3. En deuxième lieu, d'une part, aux termes de l'article L. 111-2 du code de l'entrée et du séjour des étrangers et du droit d'asile, dans sa rédaction applicable au litige : " Le présent code régit l'entrée et le séjour des étrangers en France métropolitaine. (...). Ses dispositions s'appliquent sous réserve des conventions internationales ". Aux termes du paragraphe 32 de l'article 3 de l'accord franco-sénégalais du 23 septembre 2006 modifié : " (...) La carte de séjour temporaire portant la mention " salarié ", d'une durée de douze mois renouvelables, ou celle portant la mention " travailleur temporaire " sont délivrées, sans que soit prise en compte la situation de l'emploi, au ressortissant sénégalais titulaire d'un contrat de travail visé par l'Autorité française compétente, pour exercer une activité salariée dans l'un des métiers énumérés à l'annexe VI ". Aux termes du paragraphe 42 de l'article 4 de ce même accord : " (...) Un ressortissant sénégalais en situation irrégulière en France peut bénéficier, en application de la législation française, d'une admission exceptionnelle au séjour se traduisant par la délivrance d'une carte de séjour temporaire portant : / - soit la mention " salarié " s'il exerce l'un des métiers mentionnés dans la liste figurant en annexe IV de l'Accord et dispose d'une proposition de contrat de travail (...) ".

4. D'autre part, aux termes de l'article L. 313-14 du code de l'entrée et du séjour des étrangers et du droit d'asile, alors en vigueur : " La carte de séjour temporaire mentionnée à l'article L. 313-11 ou la carte de séjour temporaire mentionnée aux 1° et 2° de l'article L. 313-10 peut être délivrée, sauf si sa présence constitue une menace pour l'ordre public, à l'étranger ne vivant pas en état de polygamie dont l'admission au séjour répond à des considérations humanitaires ou se justifie au regard des motifs exceptionnels qu'il fait valoir, sans que soit opposable la condition prévue à l'article L. 313-2. / L'autorité administrative est tenue de soumettre pour avis à la commission mentionnée à l'article L. 312-1 la demande d'admission exceptionnelle au séjour formée par l'étranger qui justifie par tout moyen résider en France habituellement depuis plus de dix ans. ".

============

* [Tâche A]: D'après l'extrait, quelle est la durée de la carte de séjour temporaire portant la mention « salarié » prévue par l'accord franco-sénégalais ?
L'extrait et la liste sont indépendants l'un de l'autre.

[Entrées du jeu de données]
============

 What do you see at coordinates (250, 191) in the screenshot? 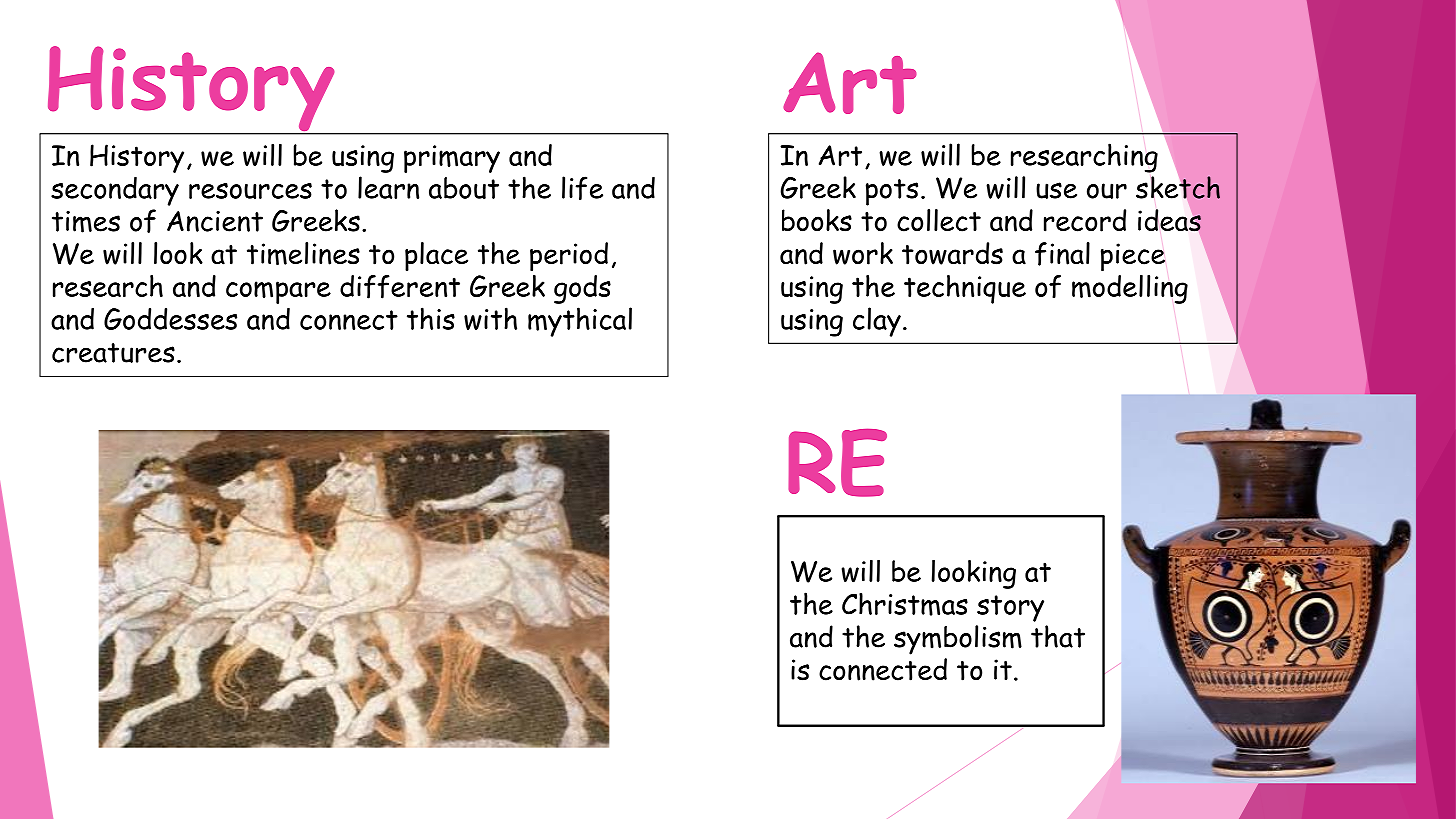
I see `resources` at bounding box center [250, 191].
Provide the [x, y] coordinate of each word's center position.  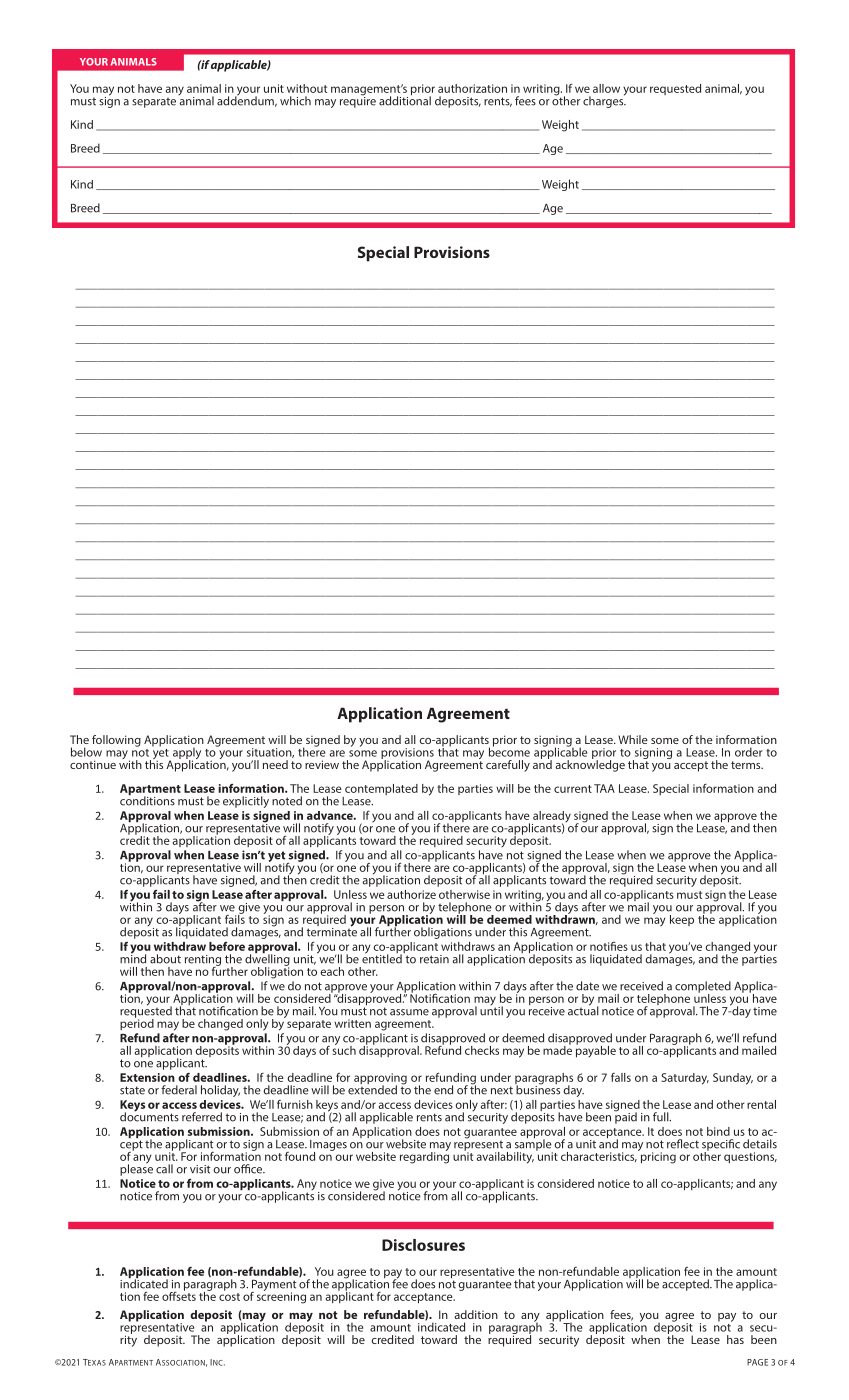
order [749, 752]
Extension [147, 1077]
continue [93, 764]
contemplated [380, 791]
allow [606, 88]
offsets [179, 1295]
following [116, 741]
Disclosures [423, 1245]
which [295, 101]
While [633, 739]
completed [703, 988]
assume [409, 1012]
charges [604, 101]
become [509, 751]
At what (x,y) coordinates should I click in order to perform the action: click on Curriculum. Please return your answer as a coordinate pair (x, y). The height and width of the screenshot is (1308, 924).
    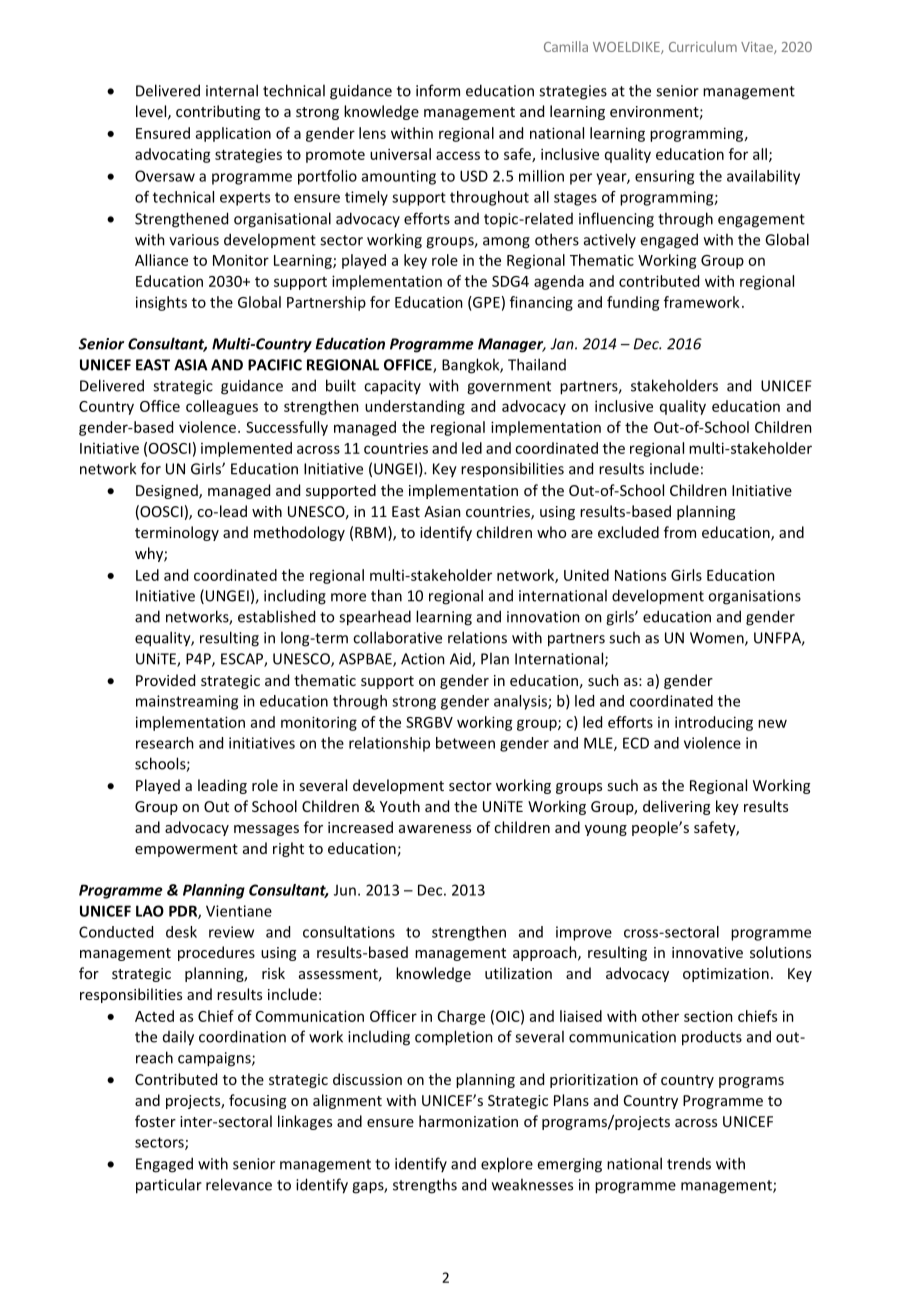
    Looking at the image, I should click on (703, 46).
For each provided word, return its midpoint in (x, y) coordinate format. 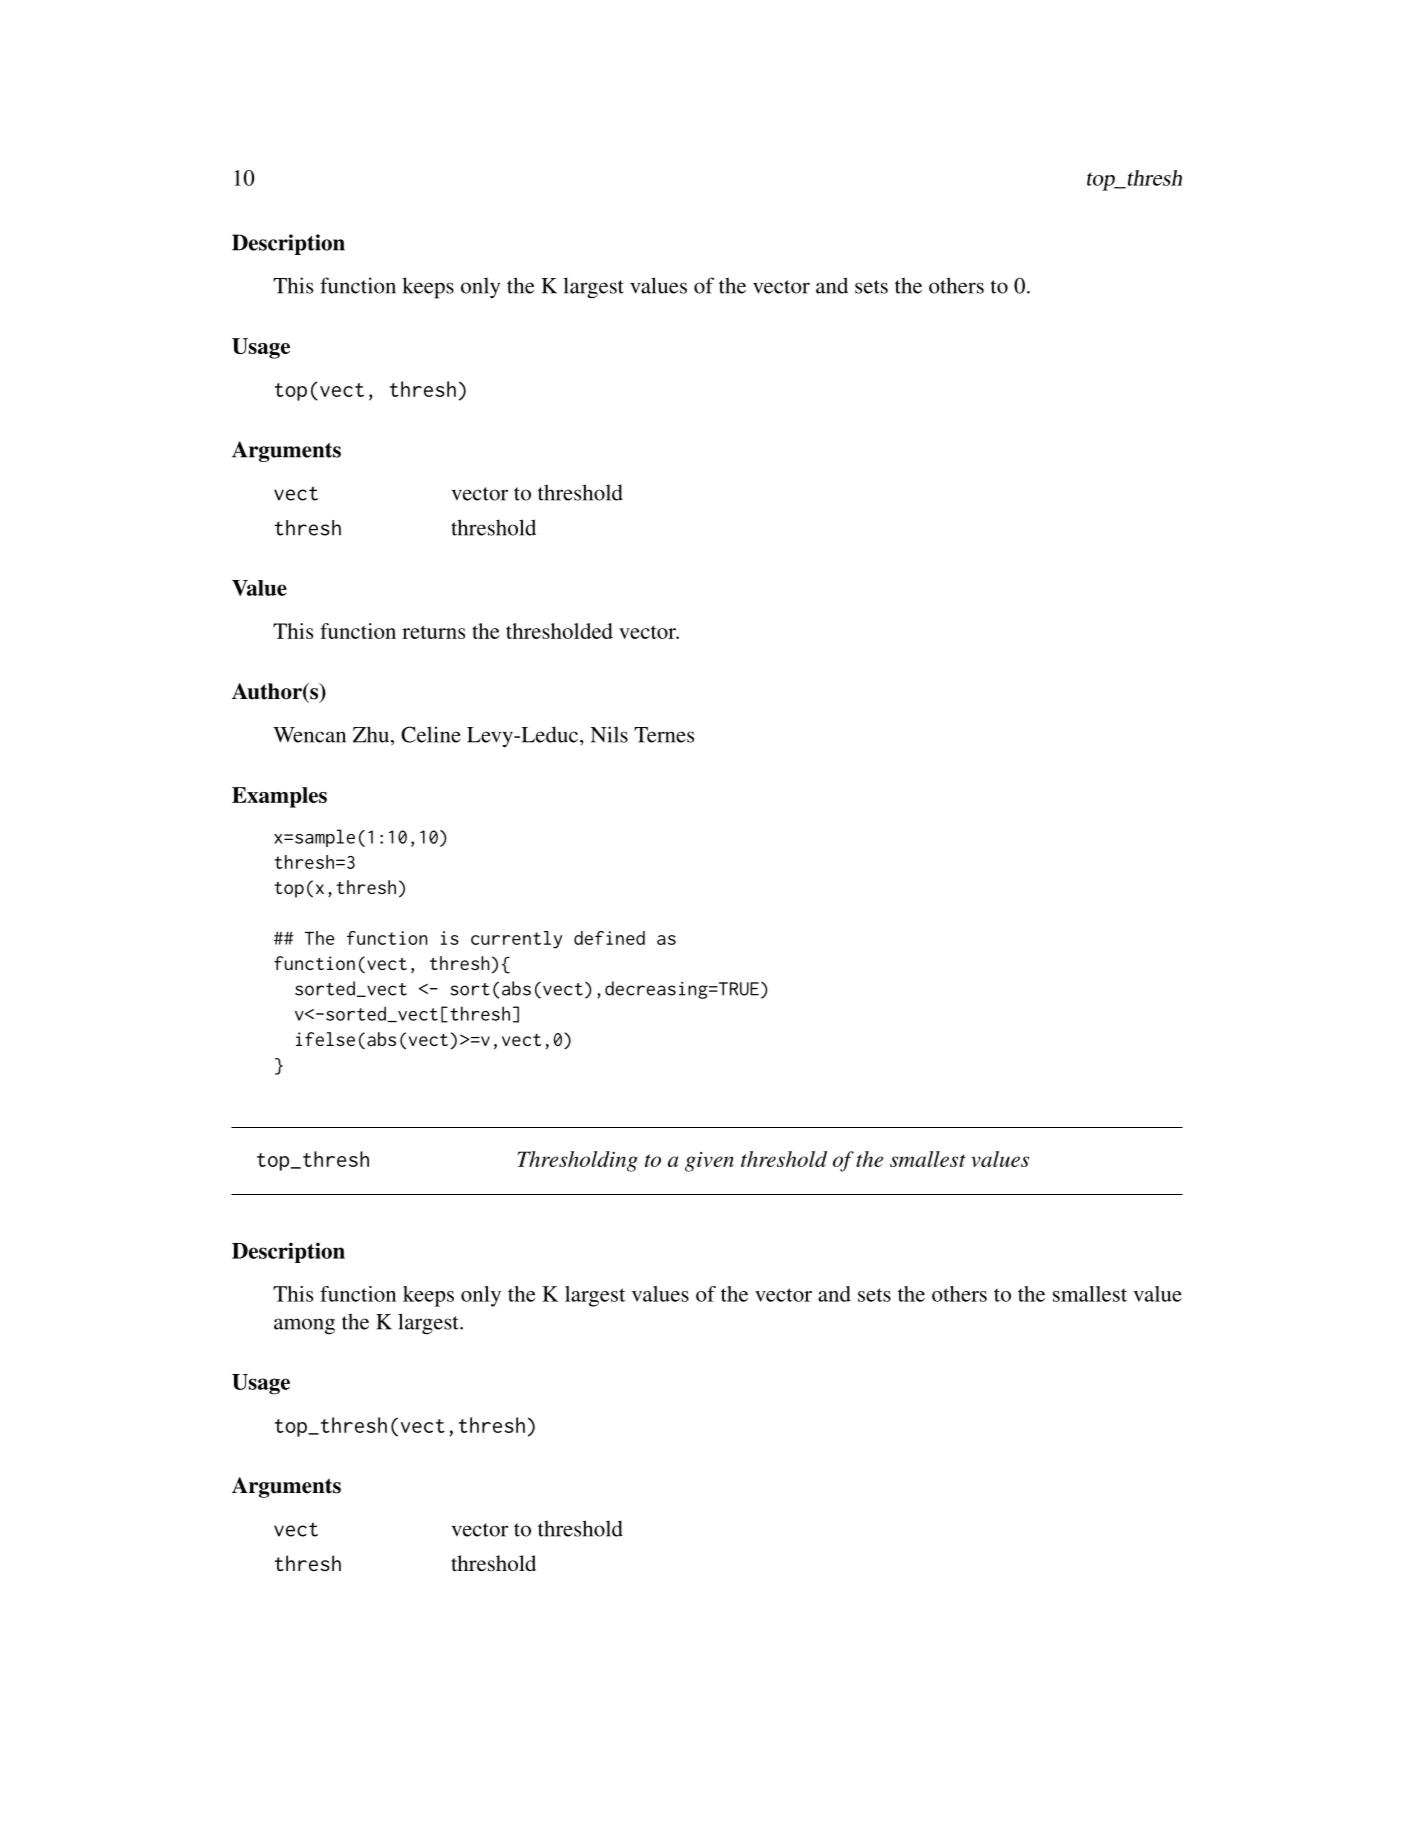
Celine (431, 734)
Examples (279, 797)
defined (609, 938)
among (304, 1326)
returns (433, 632)
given (709, 1162)
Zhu (372, 735)
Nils (609, 734)
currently (516, 940)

============

* [Tâche B]: Rassemblez chaque ligne de la liste où figure le mot « click ».

* [Réponse A]: Douze mois renouvelables.

* [Réponse B]:
At what (x,y) coordinates should I click in order to perform the action: click on Curriculum. Please return your answer as a coordinate pair (x, y). The height and width of the screenshot is (1308, 924).
    Looking at the image, I should click on (703, 46).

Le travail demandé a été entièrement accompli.